Your answer is to be every line of the material that includes the string "Twitter".

┌─ Dataset excerpts

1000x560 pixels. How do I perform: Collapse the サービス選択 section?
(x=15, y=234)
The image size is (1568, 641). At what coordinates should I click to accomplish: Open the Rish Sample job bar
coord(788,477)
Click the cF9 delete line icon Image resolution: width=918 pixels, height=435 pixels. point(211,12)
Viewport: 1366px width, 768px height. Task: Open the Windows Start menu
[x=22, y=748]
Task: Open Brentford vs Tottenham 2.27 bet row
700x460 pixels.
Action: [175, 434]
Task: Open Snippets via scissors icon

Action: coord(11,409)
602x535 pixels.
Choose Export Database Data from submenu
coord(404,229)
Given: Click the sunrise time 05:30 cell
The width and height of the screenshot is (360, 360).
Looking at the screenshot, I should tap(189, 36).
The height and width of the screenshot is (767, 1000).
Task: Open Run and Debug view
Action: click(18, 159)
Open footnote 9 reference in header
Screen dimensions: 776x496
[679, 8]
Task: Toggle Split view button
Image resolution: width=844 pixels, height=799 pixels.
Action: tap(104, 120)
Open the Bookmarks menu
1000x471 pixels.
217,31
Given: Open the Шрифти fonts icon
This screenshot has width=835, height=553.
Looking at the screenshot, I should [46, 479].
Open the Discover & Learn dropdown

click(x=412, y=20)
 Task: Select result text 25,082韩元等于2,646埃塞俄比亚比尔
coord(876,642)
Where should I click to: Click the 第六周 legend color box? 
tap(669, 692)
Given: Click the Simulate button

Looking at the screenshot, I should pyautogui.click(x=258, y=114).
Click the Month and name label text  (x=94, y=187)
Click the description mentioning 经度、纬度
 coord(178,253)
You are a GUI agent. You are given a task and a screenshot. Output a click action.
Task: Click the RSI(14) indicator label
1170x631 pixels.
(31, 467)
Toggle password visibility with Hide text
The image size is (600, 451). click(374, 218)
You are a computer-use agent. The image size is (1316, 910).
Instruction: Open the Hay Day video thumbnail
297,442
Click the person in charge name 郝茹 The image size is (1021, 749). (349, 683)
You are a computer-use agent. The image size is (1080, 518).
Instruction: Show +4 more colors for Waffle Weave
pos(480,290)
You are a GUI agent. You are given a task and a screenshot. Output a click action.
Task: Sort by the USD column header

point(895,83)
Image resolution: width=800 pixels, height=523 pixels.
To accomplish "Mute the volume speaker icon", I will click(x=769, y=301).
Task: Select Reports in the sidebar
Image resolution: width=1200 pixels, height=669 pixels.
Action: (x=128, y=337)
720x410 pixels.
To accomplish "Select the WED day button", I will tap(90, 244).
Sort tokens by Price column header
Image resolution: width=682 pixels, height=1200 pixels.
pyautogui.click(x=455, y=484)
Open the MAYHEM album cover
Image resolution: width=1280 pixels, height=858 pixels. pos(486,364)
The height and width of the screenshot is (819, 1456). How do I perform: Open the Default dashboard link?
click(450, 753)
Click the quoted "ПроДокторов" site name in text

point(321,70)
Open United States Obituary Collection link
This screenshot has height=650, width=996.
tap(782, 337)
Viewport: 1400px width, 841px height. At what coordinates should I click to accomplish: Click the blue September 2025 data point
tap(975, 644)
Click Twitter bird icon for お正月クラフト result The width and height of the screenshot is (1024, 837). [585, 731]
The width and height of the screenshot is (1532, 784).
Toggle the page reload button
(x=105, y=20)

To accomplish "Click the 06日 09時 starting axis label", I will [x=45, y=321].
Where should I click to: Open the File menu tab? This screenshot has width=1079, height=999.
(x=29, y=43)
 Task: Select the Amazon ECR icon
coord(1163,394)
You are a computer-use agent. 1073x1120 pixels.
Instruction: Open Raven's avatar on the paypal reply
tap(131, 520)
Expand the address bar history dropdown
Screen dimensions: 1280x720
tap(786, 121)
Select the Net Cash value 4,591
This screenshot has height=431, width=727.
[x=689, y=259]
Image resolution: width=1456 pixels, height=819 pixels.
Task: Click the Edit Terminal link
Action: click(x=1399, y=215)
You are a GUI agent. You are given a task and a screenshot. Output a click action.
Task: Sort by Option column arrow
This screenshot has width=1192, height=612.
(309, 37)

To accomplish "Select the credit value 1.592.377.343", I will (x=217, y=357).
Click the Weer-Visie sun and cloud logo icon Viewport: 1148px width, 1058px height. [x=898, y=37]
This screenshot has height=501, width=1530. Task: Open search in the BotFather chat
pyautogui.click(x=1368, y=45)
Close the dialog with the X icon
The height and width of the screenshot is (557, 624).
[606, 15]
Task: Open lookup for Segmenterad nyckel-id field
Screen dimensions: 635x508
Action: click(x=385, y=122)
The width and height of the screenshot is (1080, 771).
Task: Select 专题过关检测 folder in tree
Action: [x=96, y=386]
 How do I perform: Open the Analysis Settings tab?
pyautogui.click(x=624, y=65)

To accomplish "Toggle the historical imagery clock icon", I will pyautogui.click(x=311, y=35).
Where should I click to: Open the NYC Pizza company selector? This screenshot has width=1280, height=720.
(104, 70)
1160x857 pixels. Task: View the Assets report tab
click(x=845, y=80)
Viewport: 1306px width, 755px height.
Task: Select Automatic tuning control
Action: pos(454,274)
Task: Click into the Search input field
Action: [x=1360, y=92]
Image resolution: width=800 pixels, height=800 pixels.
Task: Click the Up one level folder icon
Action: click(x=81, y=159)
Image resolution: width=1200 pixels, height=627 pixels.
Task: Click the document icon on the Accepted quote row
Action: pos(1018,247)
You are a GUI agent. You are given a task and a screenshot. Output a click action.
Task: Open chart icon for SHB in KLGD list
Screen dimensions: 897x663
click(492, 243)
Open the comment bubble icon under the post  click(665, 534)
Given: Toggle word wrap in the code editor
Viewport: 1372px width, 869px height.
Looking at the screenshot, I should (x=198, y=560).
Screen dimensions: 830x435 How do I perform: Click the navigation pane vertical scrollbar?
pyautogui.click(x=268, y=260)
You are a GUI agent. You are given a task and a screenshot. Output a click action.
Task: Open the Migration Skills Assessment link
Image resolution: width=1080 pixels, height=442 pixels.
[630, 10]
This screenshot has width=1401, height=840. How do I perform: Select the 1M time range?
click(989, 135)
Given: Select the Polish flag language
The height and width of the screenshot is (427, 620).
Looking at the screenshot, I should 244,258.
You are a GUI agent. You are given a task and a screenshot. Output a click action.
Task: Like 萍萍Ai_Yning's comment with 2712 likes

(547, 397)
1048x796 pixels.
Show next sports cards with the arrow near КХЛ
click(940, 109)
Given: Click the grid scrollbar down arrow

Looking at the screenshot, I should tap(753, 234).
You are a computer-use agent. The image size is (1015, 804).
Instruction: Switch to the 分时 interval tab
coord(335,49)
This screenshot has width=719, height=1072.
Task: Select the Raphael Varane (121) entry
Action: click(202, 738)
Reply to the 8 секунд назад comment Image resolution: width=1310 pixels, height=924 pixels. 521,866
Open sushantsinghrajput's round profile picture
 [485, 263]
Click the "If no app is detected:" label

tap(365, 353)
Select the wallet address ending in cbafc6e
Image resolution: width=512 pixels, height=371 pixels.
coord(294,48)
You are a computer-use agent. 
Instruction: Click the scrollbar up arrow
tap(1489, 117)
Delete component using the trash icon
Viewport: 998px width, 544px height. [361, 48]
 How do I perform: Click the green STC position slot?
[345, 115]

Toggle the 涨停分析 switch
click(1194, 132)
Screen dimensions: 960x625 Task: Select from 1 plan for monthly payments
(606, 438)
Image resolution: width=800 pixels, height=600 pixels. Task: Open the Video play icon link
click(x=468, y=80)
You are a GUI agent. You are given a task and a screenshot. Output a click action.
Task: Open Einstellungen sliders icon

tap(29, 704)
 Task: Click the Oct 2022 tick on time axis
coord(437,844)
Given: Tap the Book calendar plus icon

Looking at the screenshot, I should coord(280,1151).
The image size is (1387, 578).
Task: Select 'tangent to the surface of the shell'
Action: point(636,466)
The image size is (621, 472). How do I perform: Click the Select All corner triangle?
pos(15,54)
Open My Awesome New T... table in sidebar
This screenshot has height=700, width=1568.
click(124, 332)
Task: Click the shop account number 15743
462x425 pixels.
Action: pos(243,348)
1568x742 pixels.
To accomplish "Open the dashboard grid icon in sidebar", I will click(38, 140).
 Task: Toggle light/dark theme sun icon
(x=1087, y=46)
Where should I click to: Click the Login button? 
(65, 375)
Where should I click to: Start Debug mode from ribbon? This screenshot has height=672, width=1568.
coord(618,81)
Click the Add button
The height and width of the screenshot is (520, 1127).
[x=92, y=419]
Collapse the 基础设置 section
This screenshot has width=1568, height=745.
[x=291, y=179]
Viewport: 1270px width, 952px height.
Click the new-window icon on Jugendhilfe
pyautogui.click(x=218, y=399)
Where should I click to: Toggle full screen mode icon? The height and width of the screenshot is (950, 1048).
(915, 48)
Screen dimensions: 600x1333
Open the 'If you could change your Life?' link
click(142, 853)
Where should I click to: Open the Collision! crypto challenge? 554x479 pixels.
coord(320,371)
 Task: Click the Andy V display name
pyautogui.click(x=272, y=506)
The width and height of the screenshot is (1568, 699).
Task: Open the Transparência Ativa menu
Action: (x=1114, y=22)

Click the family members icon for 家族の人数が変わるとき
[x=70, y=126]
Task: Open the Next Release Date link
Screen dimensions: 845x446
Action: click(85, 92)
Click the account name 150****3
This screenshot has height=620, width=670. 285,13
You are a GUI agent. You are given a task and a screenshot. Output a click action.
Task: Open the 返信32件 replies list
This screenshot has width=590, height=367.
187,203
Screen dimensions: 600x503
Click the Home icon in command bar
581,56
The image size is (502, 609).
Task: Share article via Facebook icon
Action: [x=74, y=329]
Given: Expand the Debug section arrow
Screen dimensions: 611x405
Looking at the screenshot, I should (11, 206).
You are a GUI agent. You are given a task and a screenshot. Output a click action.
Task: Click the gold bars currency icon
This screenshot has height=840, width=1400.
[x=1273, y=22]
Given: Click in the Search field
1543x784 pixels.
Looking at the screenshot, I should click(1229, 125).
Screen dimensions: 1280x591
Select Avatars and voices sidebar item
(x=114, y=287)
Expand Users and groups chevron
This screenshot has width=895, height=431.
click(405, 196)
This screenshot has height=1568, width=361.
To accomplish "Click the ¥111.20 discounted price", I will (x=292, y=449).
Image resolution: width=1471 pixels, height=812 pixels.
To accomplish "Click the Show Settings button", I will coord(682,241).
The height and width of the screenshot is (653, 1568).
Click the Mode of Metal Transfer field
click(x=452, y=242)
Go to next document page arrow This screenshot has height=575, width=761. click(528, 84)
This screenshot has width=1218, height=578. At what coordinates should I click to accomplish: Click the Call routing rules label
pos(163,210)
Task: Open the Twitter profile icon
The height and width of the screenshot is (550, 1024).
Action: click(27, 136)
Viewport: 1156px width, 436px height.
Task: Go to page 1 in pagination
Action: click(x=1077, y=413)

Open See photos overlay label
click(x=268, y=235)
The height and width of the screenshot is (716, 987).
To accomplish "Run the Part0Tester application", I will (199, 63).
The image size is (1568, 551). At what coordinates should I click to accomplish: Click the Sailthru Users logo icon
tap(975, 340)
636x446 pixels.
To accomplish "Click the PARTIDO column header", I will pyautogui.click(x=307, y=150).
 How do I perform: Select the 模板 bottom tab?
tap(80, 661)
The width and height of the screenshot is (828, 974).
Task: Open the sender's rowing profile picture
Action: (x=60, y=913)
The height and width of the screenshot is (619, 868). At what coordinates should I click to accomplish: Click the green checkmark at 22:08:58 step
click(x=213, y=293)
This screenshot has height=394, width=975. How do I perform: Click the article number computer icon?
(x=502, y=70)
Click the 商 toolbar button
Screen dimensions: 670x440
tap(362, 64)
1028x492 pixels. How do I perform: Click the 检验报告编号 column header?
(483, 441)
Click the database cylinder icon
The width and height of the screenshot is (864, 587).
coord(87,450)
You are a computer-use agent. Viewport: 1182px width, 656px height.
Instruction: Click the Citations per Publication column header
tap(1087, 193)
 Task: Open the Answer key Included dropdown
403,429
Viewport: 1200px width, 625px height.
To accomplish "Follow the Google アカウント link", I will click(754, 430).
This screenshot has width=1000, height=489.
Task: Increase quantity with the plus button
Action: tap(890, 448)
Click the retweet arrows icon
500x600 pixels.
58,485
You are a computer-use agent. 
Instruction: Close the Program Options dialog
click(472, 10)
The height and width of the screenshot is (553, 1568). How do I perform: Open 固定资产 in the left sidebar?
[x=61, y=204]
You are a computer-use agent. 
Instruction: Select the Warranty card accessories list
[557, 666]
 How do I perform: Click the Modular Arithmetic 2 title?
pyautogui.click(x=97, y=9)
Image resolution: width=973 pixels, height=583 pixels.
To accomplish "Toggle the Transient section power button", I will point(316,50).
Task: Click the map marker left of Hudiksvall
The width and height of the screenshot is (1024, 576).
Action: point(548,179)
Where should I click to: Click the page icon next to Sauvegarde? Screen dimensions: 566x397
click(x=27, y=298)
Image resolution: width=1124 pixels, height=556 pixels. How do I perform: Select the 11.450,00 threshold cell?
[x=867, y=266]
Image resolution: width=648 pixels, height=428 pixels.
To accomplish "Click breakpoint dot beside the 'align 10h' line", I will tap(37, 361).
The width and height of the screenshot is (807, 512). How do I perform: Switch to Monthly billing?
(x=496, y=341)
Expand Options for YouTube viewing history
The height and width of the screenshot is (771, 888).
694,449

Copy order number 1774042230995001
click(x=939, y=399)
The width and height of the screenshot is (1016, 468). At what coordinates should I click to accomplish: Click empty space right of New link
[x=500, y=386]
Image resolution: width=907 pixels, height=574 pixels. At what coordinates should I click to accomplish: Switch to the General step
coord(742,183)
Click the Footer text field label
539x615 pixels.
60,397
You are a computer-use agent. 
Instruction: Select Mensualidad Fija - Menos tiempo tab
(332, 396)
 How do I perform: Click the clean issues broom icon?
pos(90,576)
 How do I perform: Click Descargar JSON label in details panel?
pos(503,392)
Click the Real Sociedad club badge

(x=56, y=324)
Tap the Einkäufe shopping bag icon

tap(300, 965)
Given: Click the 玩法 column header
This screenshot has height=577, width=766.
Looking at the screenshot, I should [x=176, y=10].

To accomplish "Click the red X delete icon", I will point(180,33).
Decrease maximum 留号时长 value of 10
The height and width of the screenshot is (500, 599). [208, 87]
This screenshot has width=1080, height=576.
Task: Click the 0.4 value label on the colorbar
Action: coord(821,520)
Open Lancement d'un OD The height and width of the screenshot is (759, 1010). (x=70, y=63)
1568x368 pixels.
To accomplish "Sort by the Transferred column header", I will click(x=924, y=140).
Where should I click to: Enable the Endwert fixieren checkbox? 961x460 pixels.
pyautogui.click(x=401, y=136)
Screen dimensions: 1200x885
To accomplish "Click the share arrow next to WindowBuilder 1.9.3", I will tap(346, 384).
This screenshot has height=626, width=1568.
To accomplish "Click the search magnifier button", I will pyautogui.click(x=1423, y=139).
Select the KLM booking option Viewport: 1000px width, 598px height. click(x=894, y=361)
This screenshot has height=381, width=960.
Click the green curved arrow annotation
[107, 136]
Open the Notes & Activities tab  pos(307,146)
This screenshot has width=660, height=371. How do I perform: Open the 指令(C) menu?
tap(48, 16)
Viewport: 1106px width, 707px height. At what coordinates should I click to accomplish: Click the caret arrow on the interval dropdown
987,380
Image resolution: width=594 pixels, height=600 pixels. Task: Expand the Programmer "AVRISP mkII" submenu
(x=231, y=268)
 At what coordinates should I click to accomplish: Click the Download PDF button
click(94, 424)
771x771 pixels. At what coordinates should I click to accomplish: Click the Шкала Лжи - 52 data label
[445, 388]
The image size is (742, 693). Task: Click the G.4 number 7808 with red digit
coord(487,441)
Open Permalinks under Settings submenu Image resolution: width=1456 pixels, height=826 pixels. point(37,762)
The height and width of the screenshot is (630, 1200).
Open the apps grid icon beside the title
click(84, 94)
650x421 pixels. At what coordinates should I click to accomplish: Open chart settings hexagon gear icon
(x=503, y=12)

└─

#### Written answer
Click Twitter bird icon for お正月クラフト result The width and height of the screenshot is (1024, 837). [585, 731]
Task: Open the Twitter profile icon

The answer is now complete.